Oliver Lühr vom Beratungsunternehmen Prognos hat die Kosten infolge von Extremwetter für das aktuelle Forschungsprojekt berechnet. Zwar kann Lühr nur die Kosten summieren, die irgendjemand veröffentlicht hat – zum Beispiel Versicherungsschäden oder Ernte-Verluste in der Landwirtschaft. Aber Lühr kommt für zwei Extremereignisse - nämlich die Sturzfluten an Ahr und Erft im Sommer 2021 sowie die Hitzewelle in Deutschland in den Jahren 2018 und 2019 - zu einem ähnlichen Ergebnis: Beide haben Kosten von rund 35 bis 40 Milliarden Euro verursacht.

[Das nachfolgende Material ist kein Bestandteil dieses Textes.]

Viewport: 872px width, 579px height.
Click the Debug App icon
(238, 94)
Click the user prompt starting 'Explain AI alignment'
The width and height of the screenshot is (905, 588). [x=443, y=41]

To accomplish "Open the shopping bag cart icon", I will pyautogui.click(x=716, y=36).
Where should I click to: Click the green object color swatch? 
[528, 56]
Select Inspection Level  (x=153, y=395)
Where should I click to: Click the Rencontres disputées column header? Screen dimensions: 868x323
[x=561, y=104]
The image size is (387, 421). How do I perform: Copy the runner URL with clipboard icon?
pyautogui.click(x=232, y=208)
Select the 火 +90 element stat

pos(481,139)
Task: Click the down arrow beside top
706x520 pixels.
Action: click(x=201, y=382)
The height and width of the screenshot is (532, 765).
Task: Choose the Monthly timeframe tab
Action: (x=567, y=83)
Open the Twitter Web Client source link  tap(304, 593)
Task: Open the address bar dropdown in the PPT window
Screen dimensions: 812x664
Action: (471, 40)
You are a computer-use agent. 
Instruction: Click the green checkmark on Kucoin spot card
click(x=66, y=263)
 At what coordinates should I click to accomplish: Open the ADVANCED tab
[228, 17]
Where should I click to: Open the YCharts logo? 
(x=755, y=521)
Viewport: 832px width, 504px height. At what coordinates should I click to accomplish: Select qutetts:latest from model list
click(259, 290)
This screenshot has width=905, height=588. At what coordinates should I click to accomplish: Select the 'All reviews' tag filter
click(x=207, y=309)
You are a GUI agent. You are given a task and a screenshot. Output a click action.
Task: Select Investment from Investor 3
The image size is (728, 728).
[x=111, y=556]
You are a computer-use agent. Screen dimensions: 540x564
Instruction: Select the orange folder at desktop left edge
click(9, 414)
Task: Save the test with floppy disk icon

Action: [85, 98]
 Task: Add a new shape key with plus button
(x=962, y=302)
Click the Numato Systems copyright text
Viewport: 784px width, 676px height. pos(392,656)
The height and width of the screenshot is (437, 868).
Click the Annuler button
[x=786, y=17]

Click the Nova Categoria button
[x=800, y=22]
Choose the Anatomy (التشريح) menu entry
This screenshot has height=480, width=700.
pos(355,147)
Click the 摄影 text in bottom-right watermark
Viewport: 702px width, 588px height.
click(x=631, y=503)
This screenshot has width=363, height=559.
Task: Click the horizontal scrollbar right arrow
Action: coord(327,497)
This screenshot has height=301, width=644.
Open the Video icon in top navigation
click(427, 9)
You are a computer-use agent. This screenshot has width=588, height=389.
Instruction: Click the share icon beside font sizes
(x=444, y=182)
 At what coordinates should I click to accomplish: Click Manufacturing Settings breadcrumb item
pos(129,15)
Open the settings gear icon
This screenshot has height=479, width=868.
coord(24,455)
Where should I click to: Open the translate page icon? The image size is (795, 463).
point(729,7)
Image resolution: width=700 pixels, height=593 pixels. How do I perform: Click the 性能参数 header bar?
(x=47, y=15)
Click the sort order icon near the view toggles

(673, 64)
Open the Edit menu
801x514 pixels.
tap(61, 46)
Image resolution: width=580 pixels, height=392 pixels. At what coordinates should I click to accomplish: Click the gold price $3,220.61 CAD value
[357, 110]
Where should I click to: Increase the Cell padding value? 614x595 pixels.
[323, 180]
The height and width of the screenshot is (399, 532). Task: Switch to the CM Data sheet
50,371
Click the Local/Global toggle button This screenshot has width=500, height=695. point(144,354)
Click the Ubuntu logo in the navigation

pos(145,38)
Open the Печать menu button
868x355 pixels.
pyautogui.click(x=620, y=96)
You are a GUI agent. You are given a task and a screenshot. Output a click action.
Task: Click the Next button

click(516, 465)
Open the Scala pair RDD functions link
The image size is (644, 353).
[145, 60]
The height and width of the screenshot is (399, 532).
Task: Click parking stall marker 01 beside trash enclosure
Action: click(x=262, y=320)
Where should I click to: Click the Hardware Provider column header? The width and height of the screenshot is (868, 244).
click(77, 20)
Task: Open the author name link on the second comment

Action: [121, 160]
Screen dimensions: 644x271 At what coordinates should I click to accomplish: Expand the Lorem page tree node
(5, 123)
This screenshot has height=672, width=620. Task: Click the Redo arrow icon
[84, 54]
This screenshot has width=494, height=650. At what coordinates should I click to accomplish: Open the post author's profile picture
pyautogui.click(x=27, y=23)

"Als Vergleich finde ich eine Zahl ganz interessant: den Strukturwandel, den wir uns in Deutschland im Sinne des Ausstiegs aus der Braunkohle – in Anführungszeichen – leisten", sagt Oliver Lühr. Denn dieser Strukturwandel verursacht ähnlich hohe Kosten - allerdings nur ein einziges Mal. Währenddessen kommen zu den beiden von Lühr berechneten Einzel-Ereignissen noch viele weitere Folgen hinzu, die zu Buche schlagen: Unterm Strich stehen für die Jahre 2000 bis 2021 rund 145 Milliarden Euro an Klimaschäden, für die Zahlen veröffentlicht wurden.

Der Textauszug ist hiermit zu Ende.